Dataset:
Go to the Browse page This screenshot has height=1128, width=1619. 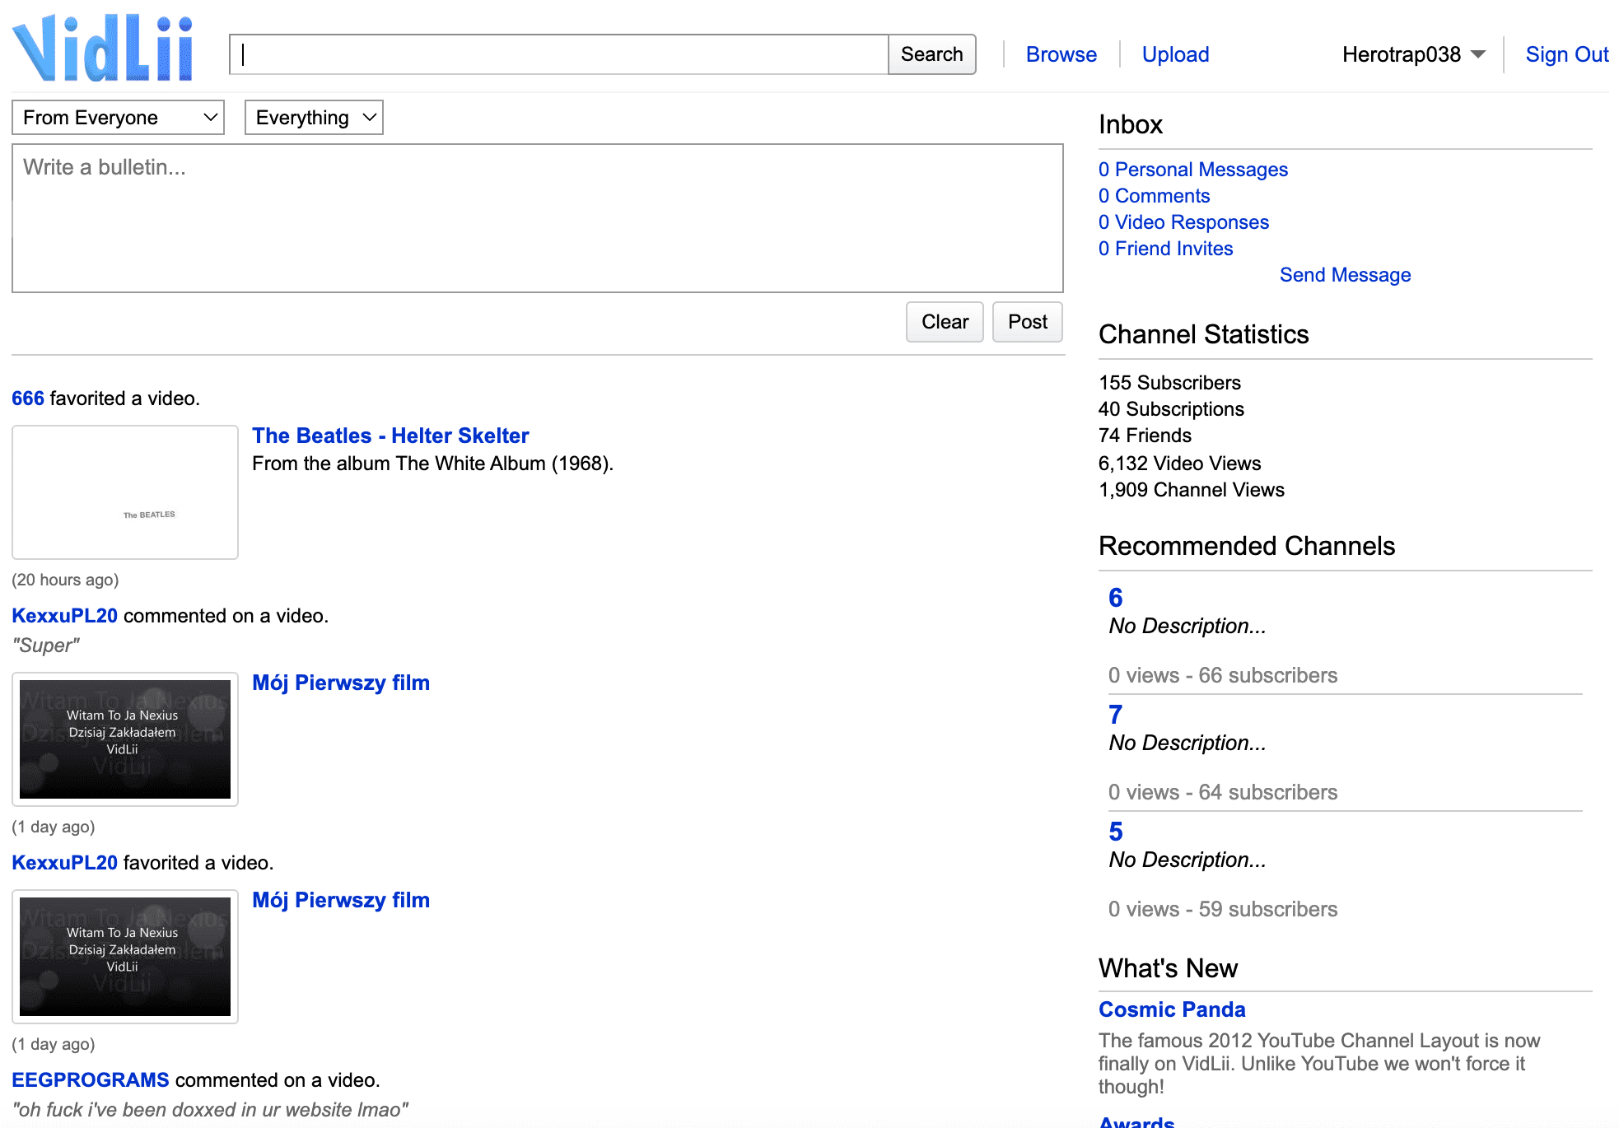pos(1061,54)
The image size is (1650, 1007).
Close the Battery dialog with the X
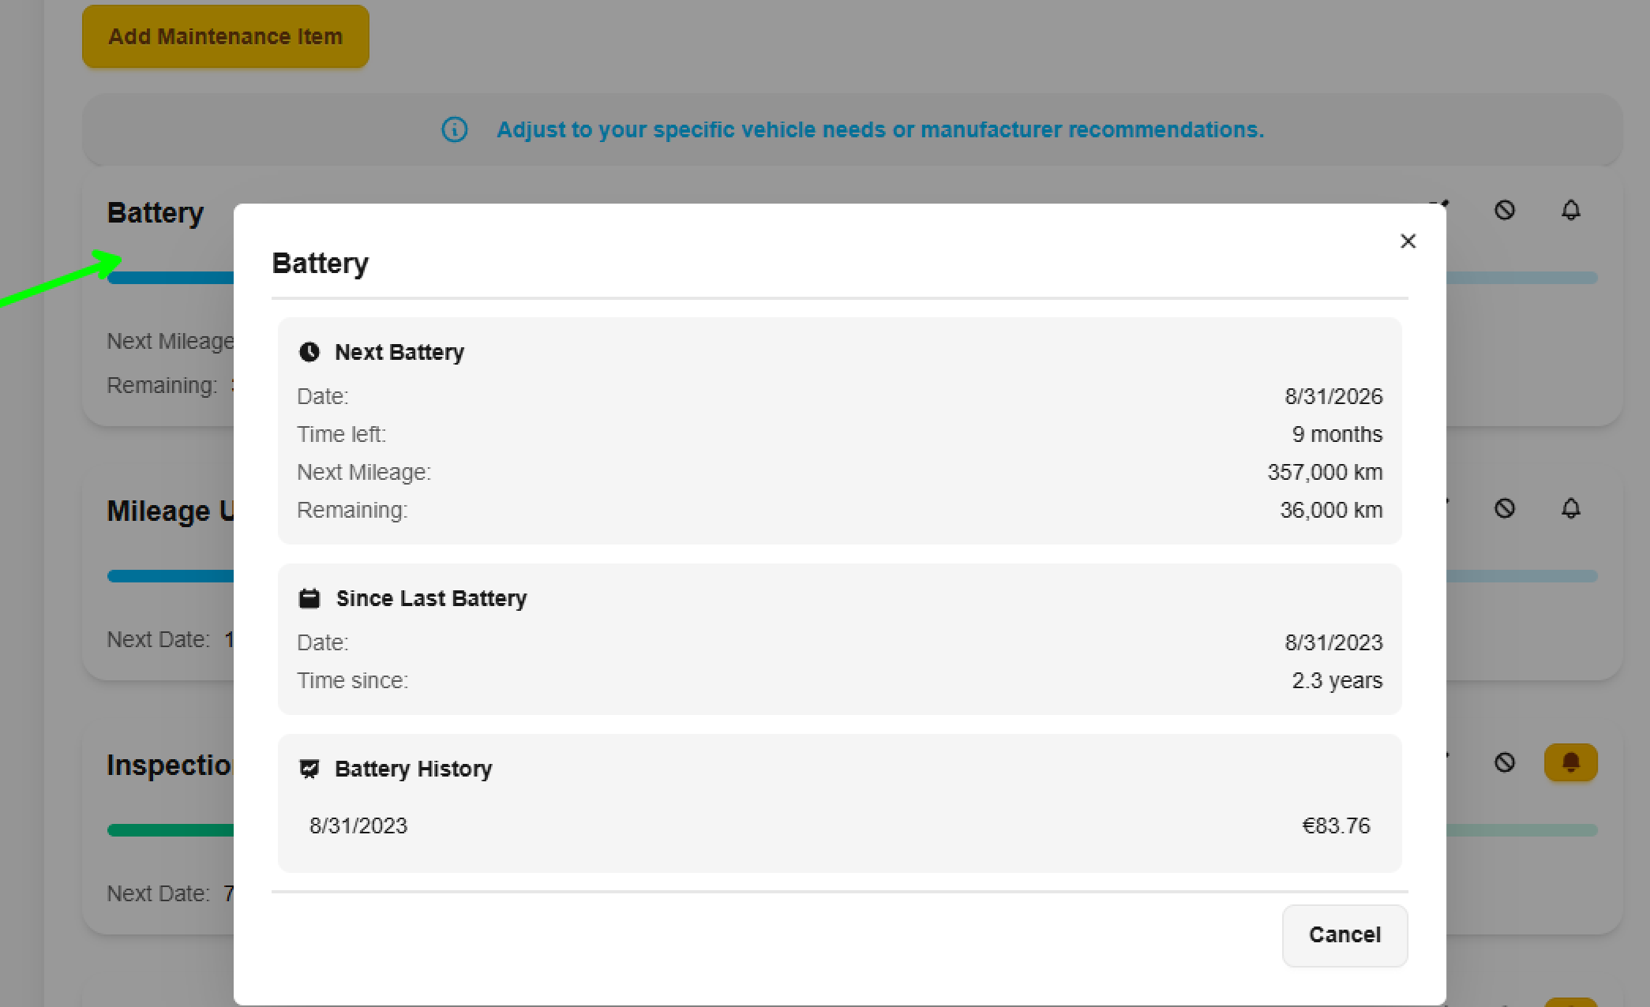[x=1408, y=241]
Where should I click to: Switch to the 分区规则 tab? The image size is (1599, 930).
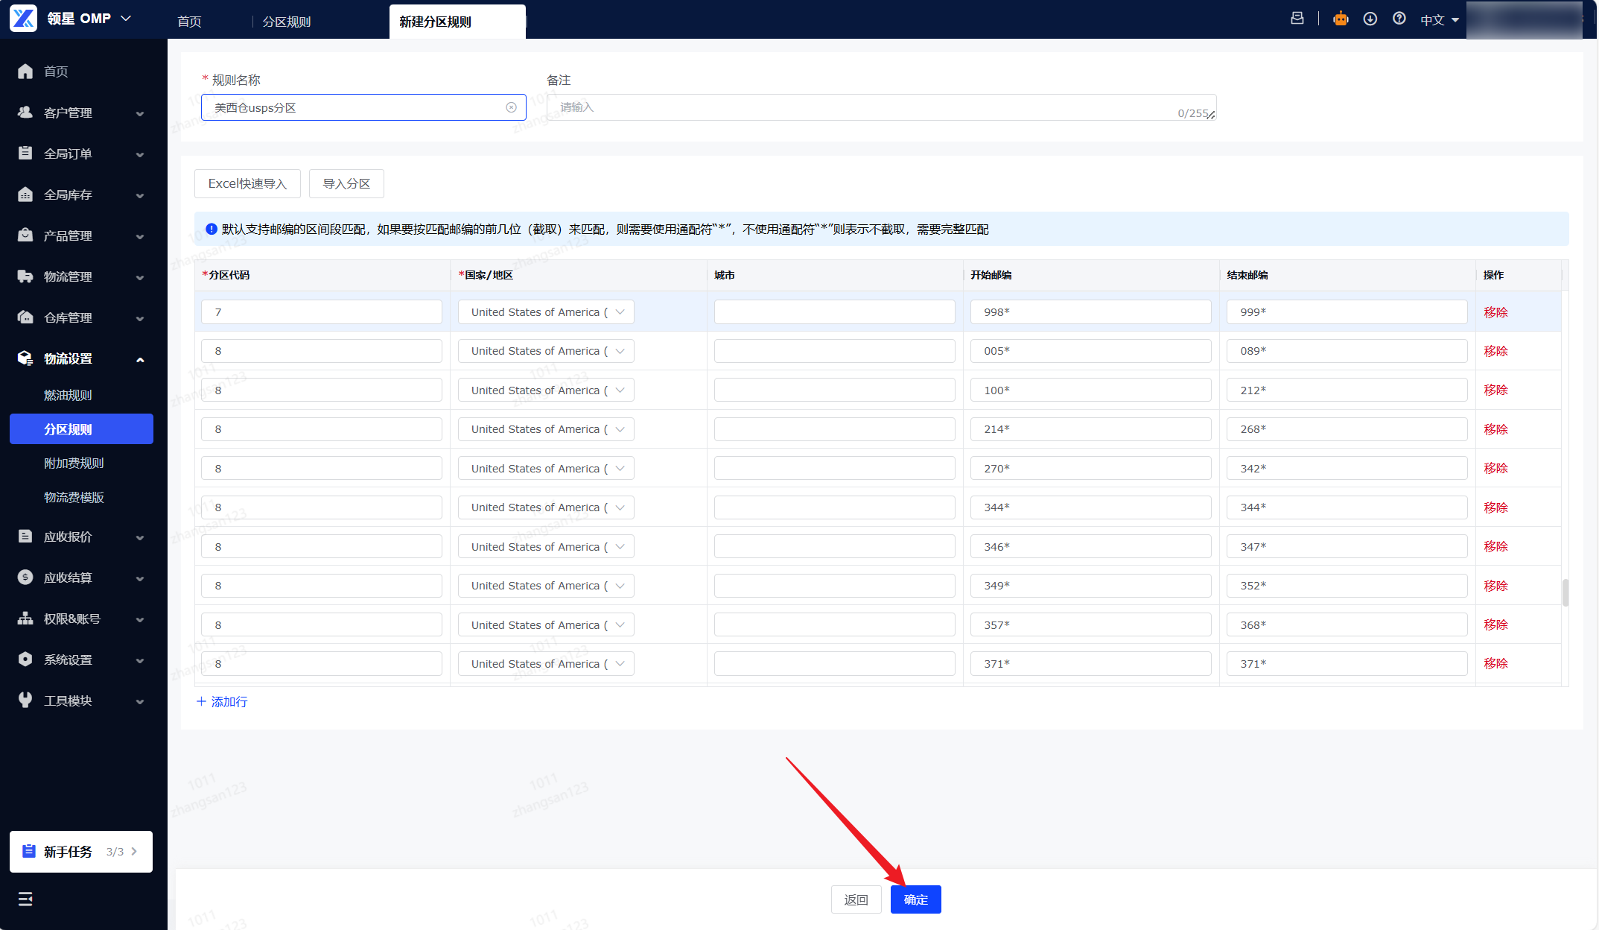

Task description:
Pull every line containing "size" out of the records.

Solution for this problem:
The image size is (1650, 1007).
Where should I click to: Switch to the 分区规则 tab? The image size is (1599, 930).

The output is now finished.